### Extract
↓

Digital payments used to be a luxury that only very large enterprises could afford, thanks to their ability to invest significantly into the technology and the people to manually support that technology. That’s changed today due to new advancements in integration and automation tech. Businesses across industries have incorporated new technologies to make their internal and external operations run more smoothly. As businesses continue to prioritize digital transformation, it’s more likely the days of paper and manual processing will come to an end.
Nowadays, physical checks can be a hassle for businesses in terms of processing time, high costs and potential for errors or fraud. Digital payments have proven to offer faster, more efficient transactions with lower fees, greater security, and easier record-keeping. As technology continues to advance, businesses that stick with physical checks risk falling behind and missing out on the benefits of more modern payment systems.

↑

### Source data
↓

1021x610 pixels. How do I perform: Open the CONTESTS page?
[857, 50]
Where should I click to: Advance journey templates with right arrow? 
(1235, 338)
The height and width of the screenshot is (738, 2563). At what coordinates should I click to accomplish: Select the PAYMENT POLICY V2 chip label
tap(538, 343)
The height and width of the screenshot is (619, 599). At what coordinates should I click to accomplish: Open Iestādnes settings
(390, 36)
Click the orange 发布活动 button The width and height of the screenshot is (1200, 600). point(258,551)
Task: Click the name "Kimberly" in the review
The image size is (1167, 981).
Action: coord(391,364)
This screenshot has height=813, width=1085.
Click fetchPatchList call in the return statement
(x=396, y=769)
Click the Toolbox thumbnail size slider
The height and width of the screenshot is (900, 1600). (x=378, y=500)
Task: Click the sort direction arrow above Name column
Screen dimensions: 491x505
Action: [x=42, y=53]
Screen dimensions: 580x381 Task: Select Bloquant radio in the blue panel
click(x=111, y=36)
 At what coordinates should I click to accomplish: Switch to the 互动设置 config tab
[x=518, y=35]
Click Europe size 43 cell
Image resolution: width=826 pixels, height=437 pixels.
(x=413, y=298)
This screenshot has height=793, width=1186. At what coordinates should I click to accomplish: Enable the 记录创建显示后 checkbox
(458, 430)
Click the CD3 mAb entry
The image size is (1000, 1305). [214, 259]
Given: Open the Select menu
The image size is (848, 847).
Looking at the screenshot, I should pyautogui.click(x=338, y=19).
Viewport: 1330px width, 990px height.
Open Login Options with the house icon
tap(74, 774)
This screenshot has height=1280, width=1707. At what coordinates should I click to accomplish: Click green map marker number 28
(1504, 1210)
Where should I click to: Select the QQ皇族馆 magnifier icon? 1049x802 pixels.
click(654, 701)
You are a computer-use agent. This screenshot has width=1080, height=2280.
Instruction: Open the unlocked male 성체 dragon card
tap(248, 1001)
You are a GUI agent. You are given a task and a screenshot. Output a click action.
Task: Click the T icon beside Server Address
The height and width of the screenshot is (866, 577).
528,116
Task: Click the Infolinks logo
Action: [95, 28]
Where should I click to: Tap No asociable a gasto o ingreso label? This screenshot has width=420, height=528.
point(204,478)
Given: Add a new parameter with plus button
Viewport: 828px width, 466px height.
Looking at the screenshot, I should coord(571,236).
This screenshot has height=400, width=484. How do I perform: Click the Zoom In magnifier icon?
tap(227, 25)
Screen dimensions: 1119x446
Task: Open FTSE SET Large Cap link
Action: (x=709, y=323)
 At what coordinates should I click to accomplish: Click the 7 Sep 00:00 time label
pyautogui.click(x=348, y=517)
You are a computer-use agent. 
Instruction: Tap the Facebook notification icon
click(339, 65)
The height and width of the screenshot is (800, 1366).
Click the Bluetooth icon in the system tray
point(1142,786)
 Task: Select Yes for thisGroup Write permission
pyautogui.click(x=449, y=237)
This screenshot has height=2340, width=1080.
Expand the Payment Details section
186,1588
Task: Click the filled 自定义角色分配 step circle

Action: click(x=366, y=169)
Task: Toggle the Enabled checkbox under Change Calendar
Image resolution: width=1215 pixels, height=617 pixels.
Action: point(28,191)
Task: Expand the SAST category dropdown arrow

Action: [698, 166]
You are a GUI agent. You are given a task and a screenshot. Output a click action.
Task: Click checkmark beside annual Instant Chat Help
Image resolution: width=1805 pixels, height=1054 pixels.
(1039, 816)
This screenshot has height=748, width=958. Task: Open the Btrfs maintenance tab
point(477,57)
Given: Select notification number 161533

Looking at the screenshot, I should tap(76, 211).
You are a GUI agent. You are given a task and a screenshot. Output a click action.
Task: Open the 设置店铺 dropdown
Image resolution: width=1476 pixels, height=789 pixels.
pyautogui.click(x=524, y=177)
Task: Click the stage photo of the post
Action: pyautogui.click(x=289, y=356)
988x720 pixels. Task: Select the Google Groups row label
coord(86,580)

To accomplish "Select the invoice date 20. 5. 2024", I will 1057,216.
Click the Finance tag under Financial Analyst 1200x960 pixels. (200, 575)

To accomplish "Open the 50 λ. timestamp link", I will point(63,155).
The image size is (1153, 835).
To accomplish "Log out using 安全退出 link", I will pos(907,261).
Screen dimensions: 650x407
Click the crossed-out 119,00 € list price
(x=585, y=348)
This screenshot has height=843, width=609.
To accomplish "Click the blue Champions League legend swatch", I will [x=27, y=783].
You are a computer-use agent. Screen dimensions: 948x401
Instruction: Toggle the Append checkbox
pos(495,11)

↑

### Task list
**1)** According to the passage on digital payments, what hassles do physical checks cause businesses?
**2)** Summarize the passage on digital payments in two sentences.
The listing has nothing to do with the passage on digital payments.

### Answers to each task
**1)** Long processing time, high costs, and potential for errors or fraud.

**2)** Digital payments were once a luxury only very large enterprises could afford, but advances in integration and automation have changed that, and paper and manual processing may come to an end. Compared with physical checks, digital payments offer faster transactions, lower fees, greater security, and easier record-keeping, so businesses that keep using checks risk falling behind.